Aim of the task
Retype the rows from the line containing "Image resolution: width=623" through the line containing "click(x=144, y=88)", including both of those lines, with no changes.

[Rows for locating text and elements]
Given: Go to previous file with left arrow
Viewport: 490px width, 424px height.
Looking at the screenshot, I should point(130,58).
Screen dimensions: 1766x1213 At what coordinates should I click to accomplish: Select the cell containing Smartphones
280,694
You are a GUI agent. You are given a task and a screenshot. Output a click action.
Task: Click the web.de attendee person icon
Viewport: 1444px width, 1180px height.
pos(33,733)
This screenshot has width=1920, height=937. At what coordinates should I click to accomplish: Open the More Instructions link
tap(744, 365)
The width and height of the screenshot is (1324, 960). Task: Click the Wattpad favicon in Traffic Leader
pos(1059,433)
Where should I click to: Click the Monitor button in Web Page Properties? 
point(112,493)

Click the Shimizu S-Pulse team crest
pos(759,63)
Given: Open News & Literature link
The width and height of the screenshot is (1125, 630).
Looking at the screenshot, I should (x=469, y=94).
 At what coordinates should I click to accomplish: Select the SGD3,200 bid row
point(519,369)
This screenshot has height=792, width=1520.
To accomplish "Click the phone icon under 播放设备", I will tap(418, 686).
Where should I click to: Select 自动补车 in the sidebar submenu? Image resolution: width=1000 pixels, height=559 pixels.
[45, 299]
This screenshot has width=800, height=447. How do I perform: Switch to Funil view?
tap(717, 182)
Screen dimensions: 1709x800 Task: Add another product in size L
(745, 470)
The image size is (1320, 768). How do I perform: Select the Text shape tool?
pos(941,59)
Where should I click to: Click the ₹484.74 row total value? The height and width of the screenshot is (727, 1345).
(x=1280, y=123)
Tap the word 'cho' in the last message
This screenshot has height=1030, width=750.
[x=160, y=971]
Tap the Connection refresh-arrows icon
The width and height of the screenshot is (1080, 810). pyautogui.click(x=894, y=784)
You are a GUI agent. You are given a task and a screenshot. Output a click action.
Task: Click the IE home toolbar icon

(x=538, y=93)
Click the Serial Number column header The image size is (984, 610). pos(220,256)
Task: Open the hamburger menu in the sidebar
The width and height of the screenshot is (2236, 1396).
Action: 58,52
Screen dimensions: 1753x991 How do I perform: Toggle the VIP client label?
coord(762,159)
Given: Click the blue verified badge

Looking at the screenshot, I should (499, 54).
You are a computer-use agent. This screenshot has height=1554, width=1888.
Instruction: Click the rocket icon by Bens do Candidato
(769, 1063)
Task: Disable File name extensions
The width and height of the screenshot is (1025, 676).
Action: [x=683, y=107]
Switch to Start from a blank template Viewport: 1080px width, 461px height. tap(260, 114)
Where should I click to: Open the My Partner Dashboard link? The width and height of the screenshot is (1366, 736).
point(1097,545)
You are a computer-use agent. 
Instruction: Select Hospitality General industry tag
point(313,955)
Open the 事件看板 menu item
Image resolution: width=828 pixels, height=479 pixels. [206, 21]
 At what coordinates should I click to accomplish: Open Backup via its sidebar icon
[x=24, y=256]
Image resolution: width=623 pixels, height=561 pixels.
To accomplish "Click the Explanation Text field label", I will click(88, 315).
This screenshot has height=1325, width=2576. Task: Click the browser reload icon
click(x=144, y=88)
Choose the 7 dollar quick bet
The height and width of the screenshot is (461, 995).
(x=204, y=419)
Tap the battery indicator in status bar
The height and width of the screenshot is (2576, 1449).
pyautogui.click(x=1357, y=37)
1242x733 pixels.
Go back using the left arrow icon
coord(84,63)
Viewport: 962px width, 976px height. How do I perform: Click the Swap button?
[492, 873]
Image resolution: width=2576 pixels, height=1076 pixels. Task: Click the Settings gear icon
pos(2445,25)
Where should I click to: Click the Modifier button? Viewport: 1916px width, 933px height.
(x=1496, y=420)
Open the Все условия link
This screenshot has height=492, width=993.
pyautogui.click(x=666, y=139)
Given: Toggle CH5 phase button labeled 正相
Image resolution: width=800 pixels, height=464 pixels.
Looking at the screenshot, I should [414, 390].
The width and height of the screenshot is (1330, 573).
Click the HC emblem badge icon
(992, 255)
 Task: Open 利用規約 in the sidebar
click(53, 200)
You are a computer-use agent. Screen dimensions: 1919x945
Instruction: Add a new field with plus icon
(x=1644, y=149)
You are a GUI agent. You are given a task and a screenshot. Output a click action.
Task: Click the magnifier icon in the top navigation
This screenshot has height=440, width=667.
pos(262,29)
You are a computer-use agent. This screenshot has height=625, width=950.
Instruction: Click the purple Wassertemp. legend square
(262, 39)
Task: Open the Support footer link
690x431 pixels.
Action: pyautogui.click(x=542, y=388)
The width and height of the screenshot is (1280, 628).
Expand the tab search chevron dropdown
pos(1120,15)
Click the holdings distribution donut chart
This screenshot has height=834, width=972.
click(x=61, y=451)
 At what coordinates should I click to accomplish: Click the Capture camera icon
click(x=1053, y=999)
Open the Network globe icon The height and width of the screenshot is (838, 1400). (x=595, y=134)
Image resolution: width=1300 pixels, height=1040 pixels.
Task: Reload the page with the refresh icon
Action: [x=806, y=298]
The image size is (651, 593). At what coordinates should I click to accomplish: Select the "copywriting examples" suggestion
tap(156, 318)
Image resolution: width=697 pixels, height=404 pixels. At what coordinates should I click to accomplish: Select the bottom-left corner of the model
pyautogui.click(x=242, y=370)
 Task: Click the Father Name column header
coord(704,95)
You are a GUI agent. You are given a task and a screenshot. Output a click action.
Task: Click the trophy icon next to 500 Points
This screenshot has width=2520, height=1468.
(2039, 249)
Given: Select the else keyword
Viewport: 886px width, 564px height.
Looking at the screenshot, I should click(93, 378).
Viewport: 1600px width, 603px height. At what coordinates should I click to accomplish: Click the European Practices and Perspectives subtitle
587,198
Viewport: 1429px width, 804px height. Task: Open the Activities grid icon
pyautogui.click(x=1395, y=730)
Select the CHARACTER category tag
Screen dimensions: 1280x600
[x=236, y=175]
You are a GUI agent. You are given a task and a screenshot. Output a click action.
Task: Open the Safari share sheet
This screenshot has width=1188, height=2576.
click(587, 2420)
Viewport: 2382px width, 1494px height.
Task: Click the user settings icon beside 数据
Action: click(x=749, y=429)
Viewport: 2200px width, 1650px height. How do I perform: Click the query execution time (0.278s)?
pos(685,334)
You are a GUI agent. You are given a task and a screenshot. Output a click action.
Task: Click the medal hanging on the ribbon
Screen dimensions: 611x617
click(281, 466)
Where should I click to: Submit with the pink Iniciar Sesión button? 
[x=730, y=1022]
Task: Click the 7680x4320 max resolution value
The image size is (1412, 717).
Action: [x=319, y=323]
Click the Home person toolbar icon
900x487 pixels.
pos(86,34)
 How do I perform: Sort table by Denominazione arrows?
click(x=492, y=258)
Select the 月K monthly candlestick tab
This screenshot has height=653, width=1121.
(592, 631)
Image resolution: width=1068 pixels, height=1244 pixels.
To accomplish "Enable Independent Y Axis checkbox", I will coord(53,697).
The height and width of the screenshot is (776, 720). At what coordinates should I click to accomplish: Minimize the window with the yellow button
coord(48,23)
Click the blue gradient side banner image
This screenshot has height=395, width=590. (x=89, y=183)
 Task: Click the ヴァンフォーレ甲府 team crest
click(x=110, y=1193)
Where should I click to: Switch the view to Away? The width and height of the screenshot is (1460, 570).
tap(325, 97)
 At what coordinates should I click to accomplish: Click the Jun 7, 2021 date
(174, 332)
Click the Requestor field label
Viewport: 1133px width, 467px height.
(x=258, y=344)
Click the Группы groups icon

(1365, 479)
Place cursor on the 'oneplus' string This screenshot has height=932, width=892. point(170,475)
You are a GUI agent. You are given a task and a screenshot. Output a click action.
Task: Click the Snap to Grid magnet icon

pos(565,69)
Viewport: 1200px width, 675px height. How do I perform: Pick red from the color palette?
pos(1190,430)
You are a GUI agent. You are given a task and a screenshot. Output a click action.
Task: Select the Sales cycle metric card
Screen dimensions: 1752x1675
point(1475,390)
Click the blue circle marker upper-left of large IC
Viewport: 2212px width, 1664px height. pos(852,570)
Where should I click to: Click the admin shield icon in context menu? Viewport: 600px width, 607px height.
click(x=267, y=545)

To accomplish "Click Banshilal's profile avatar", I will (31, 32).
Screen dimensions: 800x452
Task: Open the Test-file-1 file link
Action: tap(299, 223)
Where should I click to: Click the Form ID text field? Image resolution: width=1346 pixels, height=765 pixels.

Completed exercise
Image resolution: width=623 pixels, height=561 pixels.
To accomplish "Click the Explanation Text field label", I will click(88, 315).
This screenshot has height=1325, width=2576. Task: Click the browser reload icon
click(x=144, y=88)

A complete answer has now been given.